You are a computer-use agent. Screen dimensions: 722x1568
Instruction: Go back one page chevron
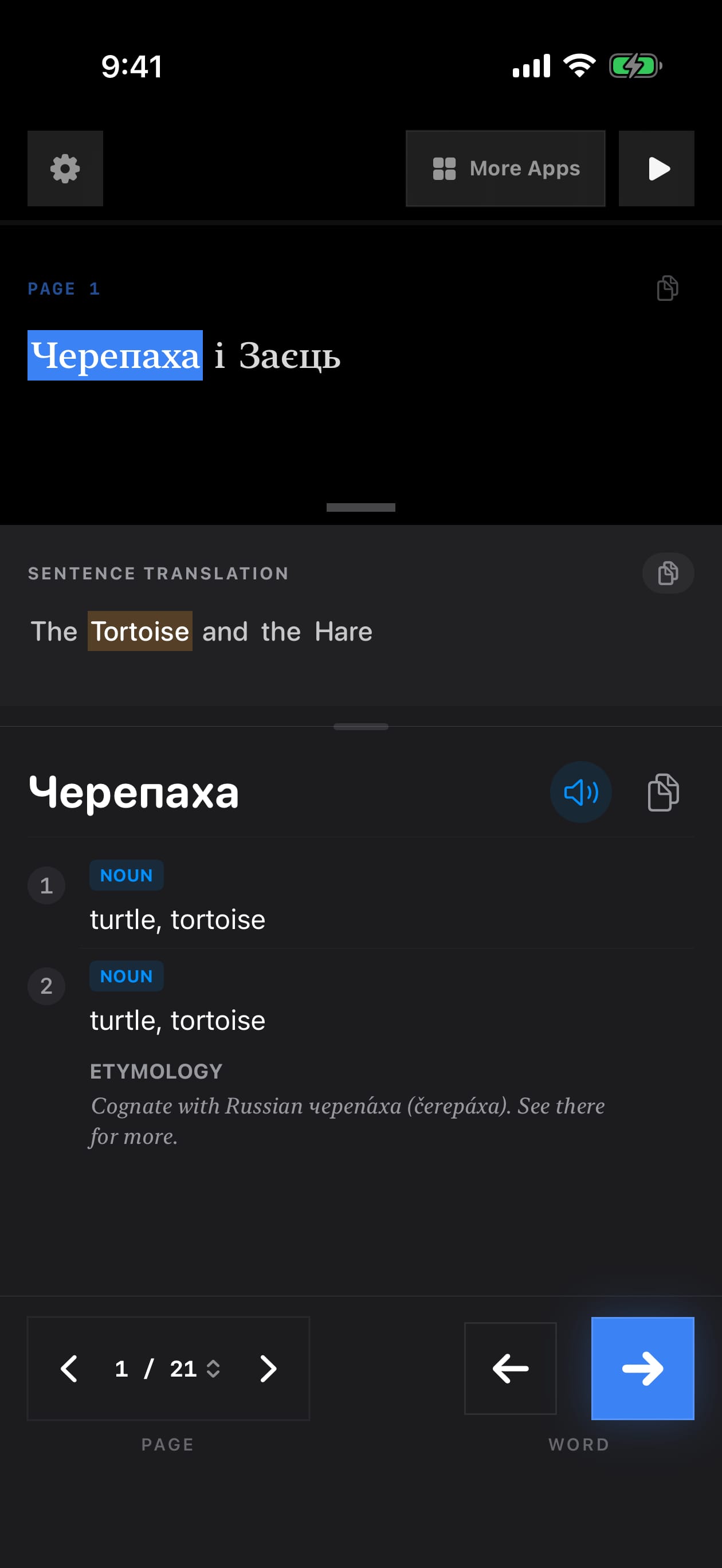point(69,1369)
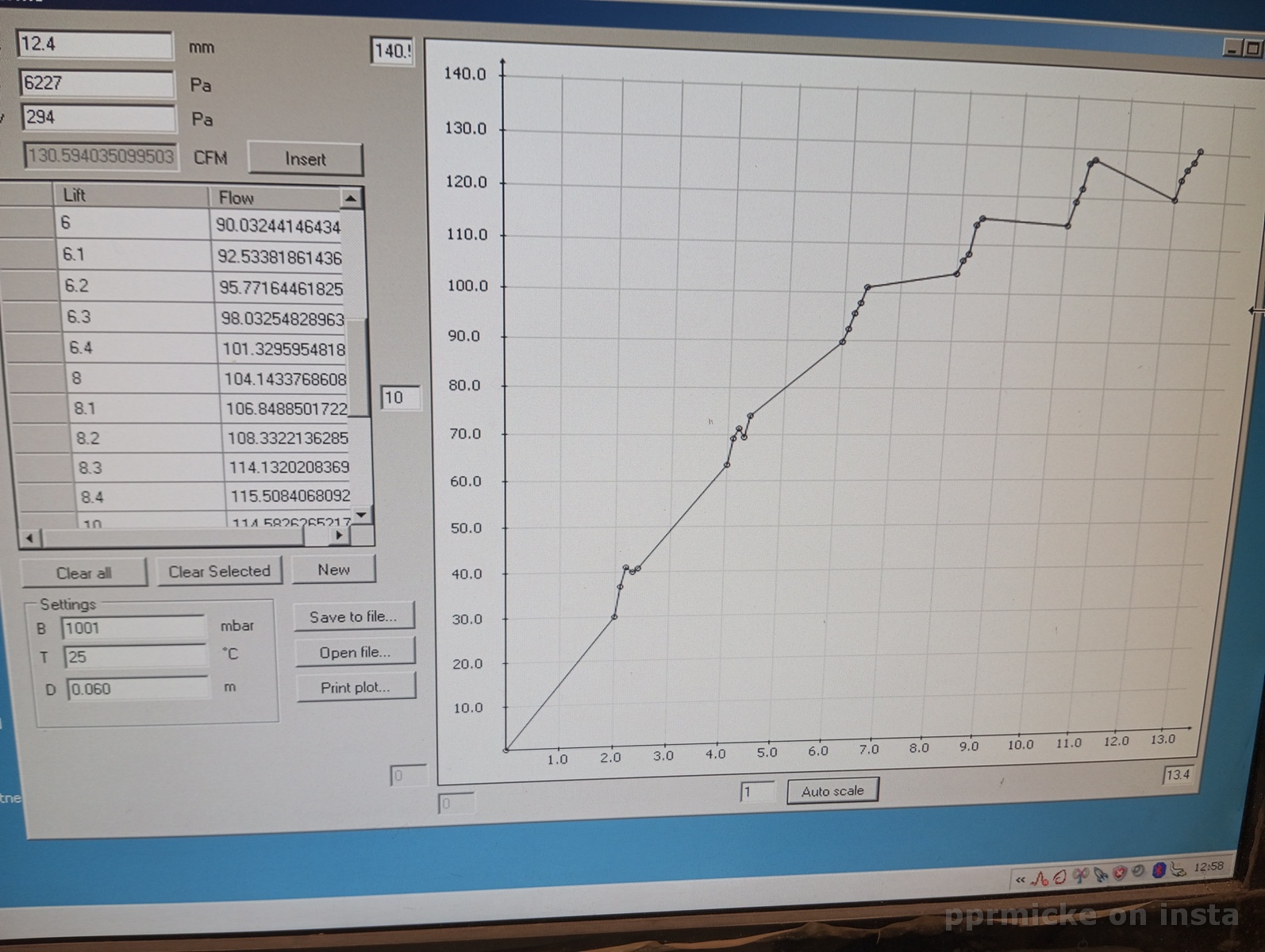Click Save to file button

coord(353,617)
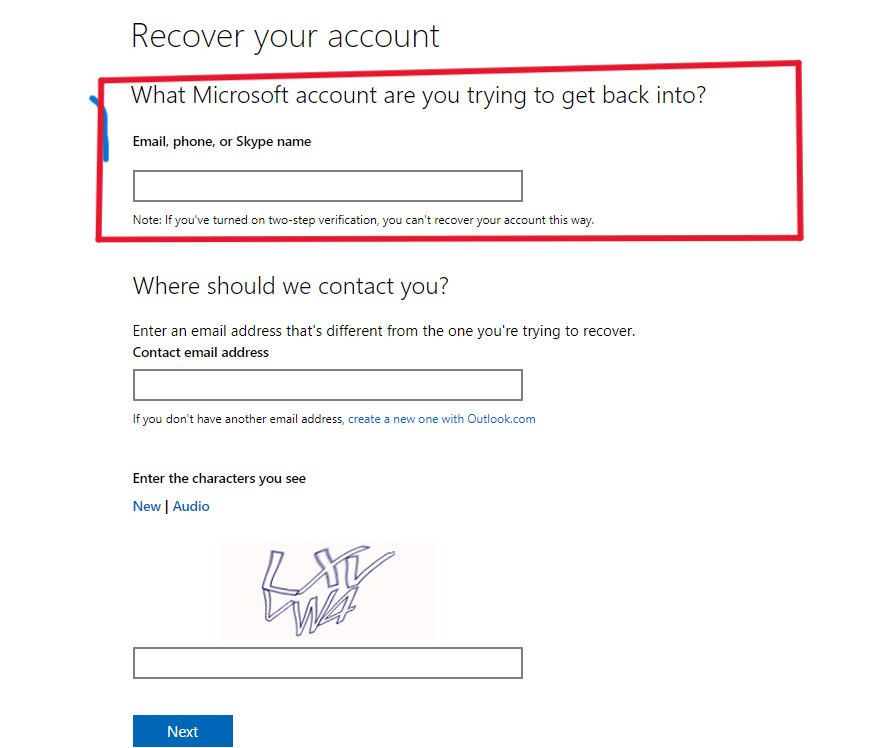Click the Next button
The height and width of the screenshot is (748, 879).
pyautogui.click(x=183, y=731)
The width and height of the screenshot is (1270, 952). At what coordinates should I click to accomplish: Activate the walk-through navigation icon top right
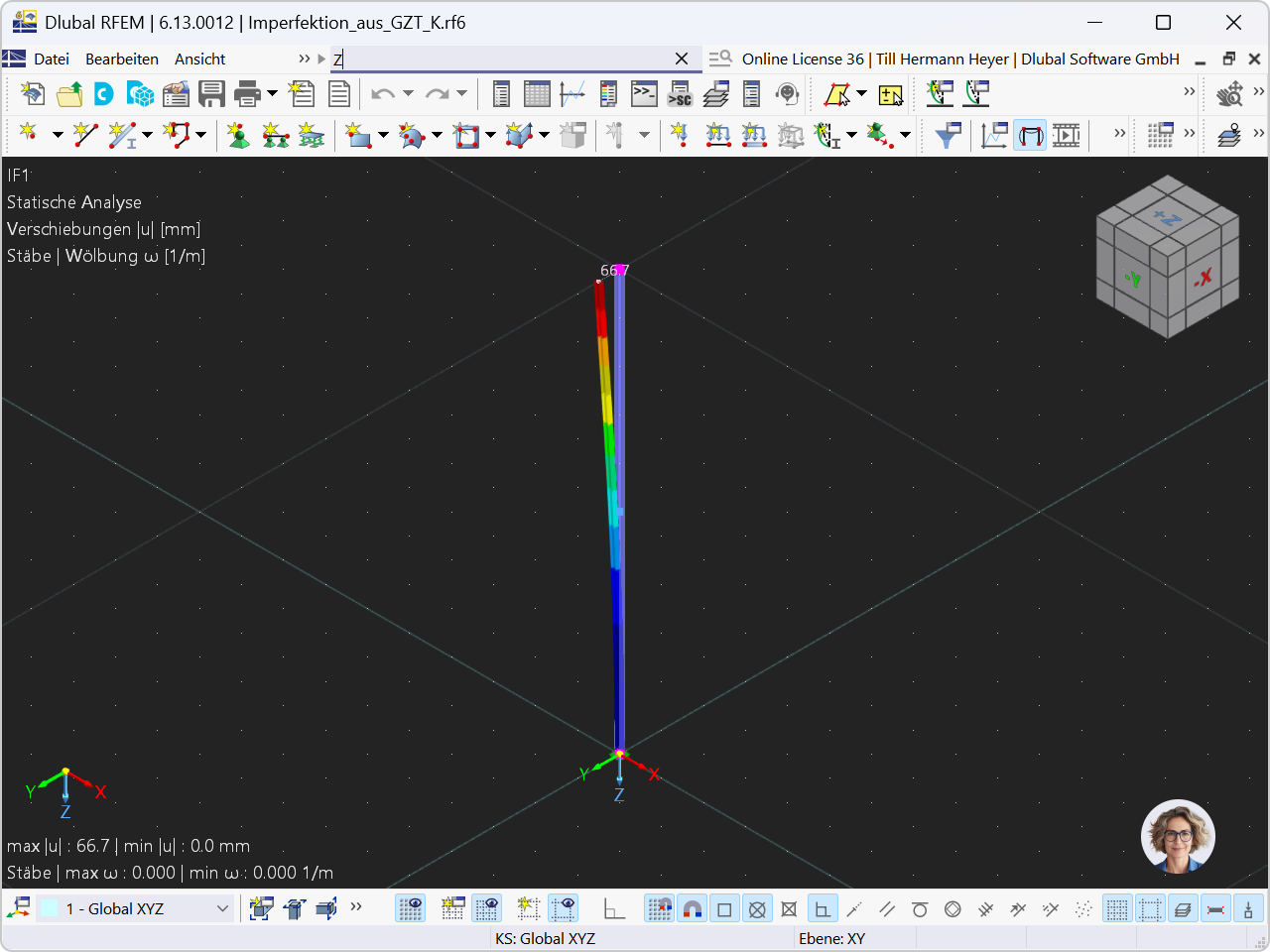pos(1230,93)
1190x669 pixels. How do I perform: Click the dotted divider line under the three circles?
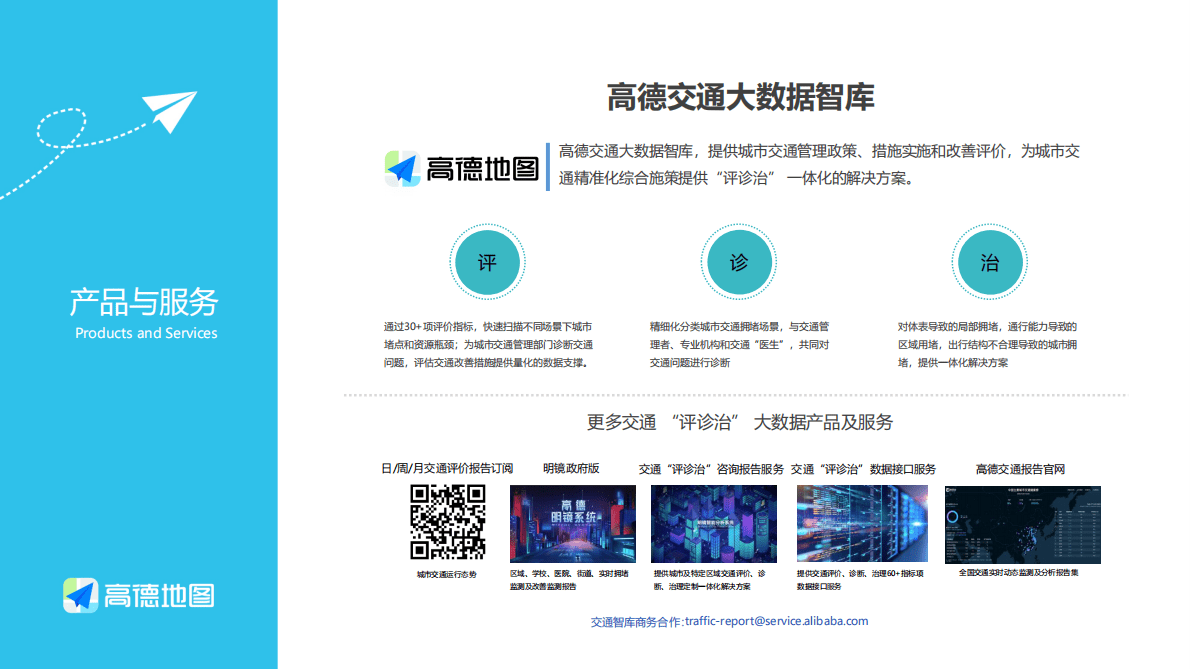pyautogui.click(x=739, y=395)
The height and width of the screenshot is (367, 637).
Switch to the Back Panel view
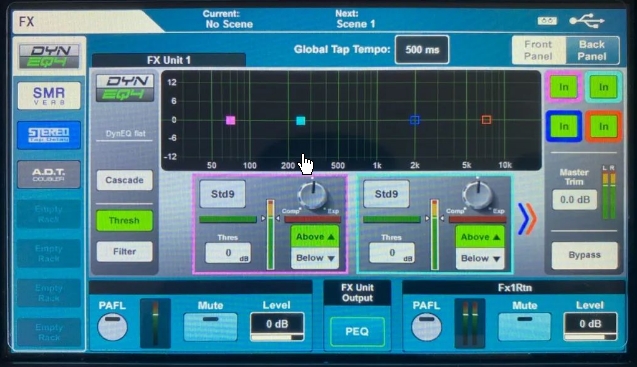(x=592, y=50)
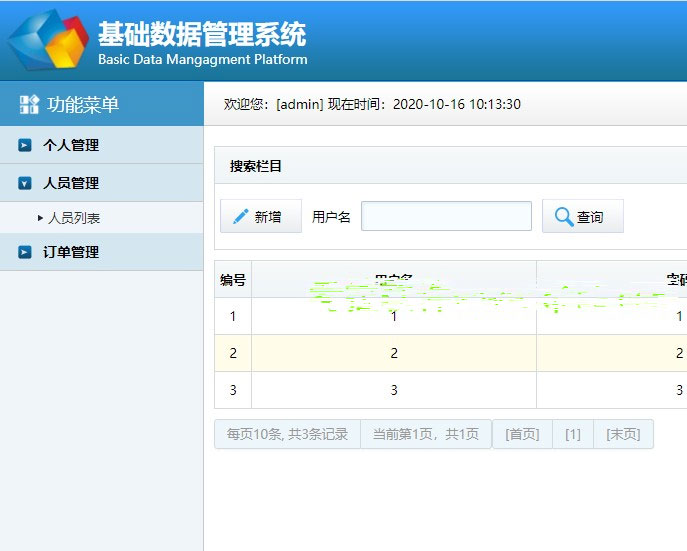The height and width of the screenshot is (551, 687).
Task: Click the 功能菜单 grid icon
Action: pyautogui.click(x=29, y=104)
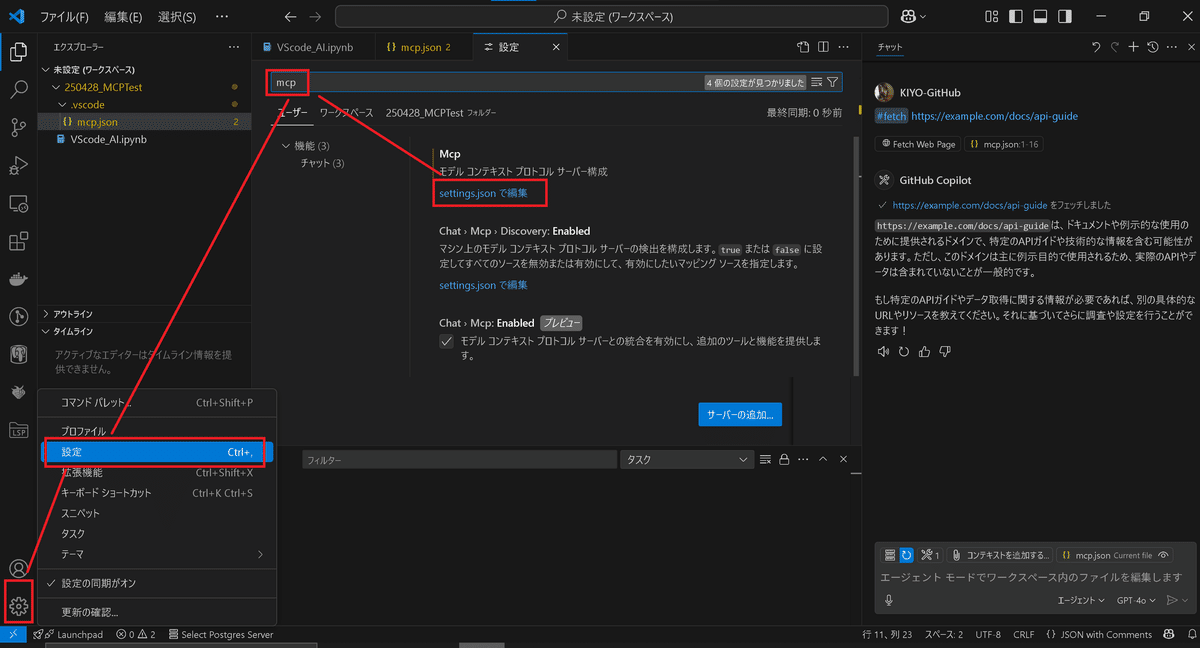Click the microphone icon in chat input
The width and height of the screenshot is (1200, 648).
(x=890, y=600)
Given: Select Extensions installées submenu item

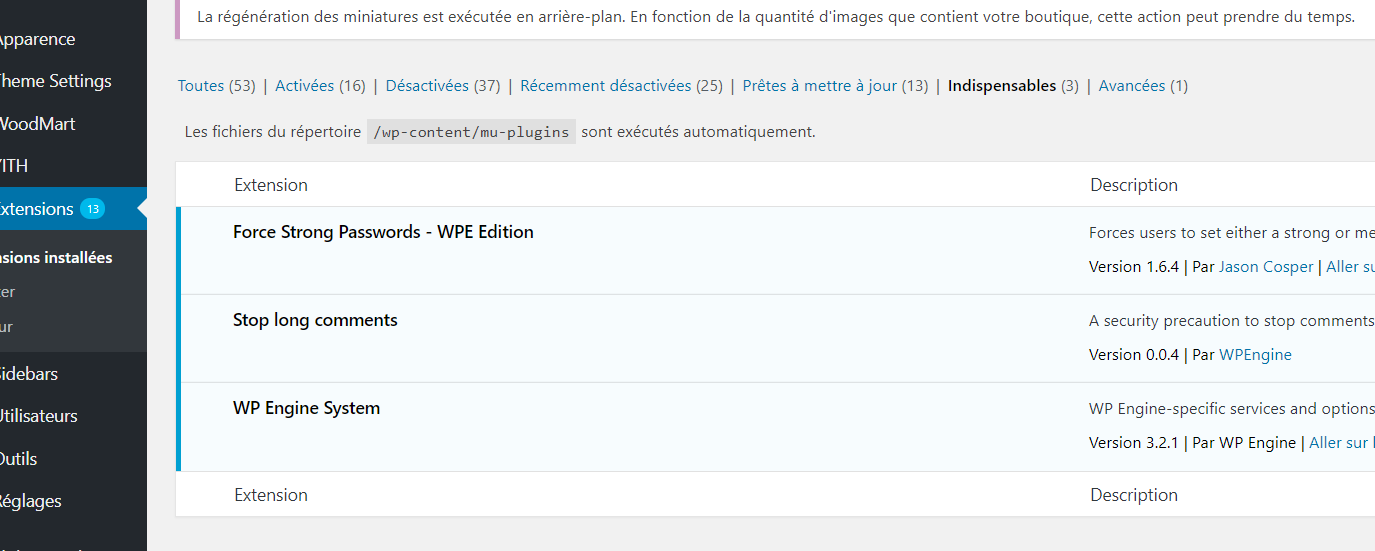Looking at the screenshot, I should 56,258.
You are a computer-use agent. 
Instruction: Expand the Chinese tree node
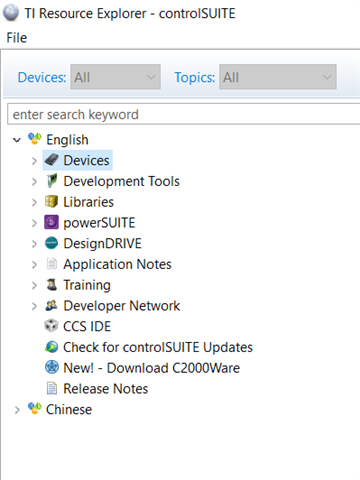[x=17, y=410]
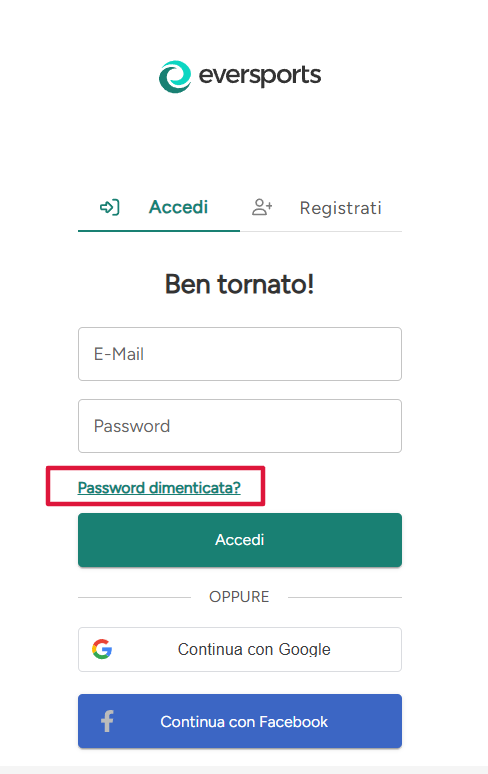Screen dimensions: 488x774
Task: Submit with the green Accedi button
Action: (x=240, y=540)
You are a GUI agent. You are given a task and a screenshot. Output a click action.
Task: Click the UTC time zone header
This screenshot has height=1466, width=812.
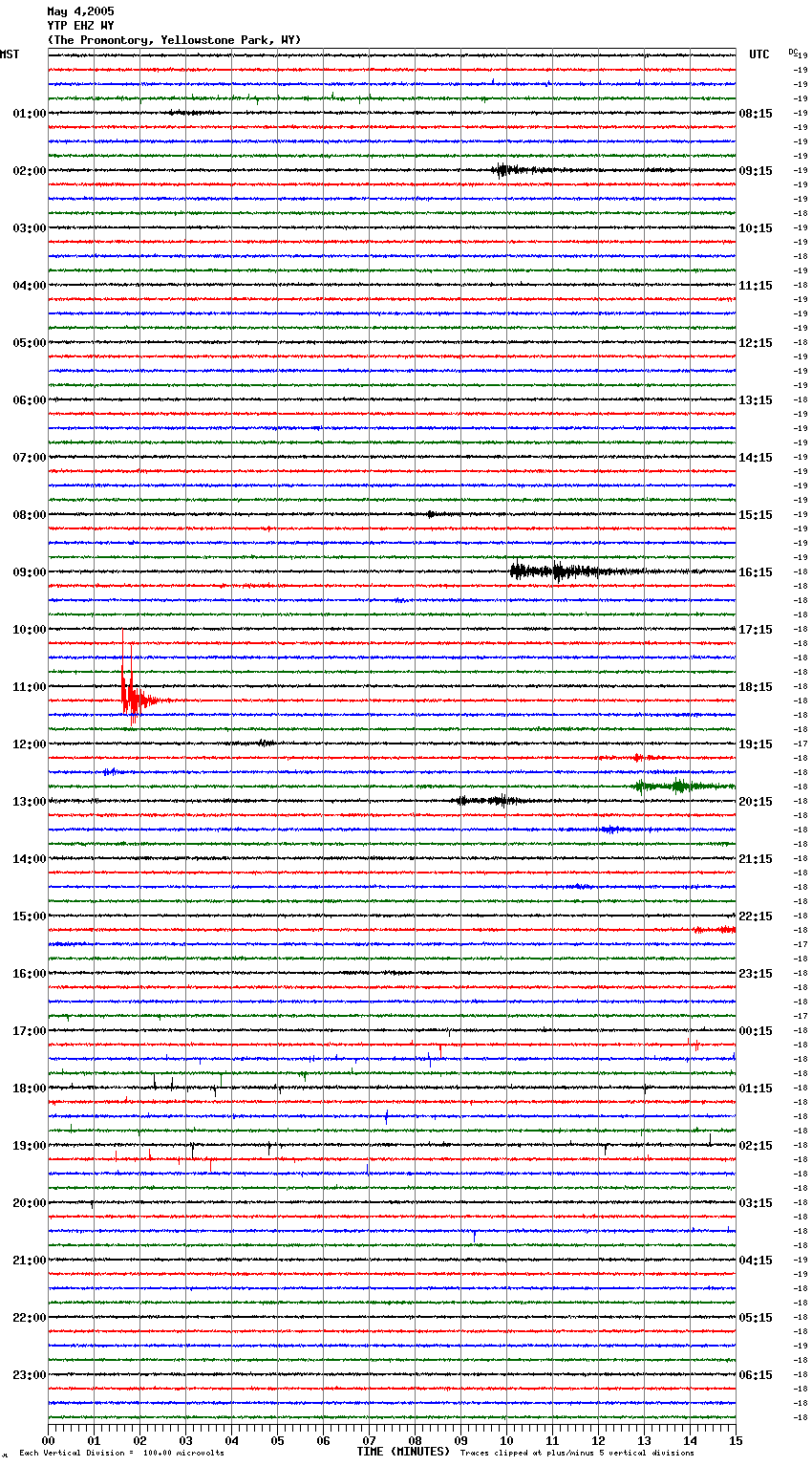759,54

______________________________

- WHAT YOU SHOULD DO:
Transcribe the records verbatim and omit the images.

- WRITTEN SOLUTION:
You are a computer-use agent. Screen dimensions: 722x1568
Instruction: Go back one page chevron
point(69,1369)
Click Save to file button

coord(353,617)
Click the Next button
The height and width of the screenshot is (748, 879).
pyautogui.click(x=183, y=731)
The width and height of the screenshot is (1270, 952). At what coordinates should I click to accomplish: Activate the walk-through navigation icon top right
pos(1230,93)
1190x669 pixels. How do I perform: Click the dotted divider line under the three circles?
pyautogui.click(x=739, y=395)
The height and width of the screenshot is (367, 637).
Switch to the Back Panel view
(x=592, y=50)
The height and width of the screenshot is (551, 687).
Task: Click the 功能菜单 grid icon
Action: pyautogui.click(x=29, y=104)
Click the microphone icon in chat input
The width and height of the screenshot is (1200, 648).
(x=890, y=600)
Given: Select Extensions installées submenu item

Looking at the screenshot, I should 56,258.
You are a computer-use agent. 
Instruction: Expand the Chinese tree node
[x=17, y=410]
Screen dimensions: 488x774
Task: Submit with the green Accedi button
Action: (x=240, y=540)
You are a GUI agent. You are given a task and a screenshot. Output a click action.
Task: Click the UTC time zone header
This screenshot has height=1466, width=812.
759,54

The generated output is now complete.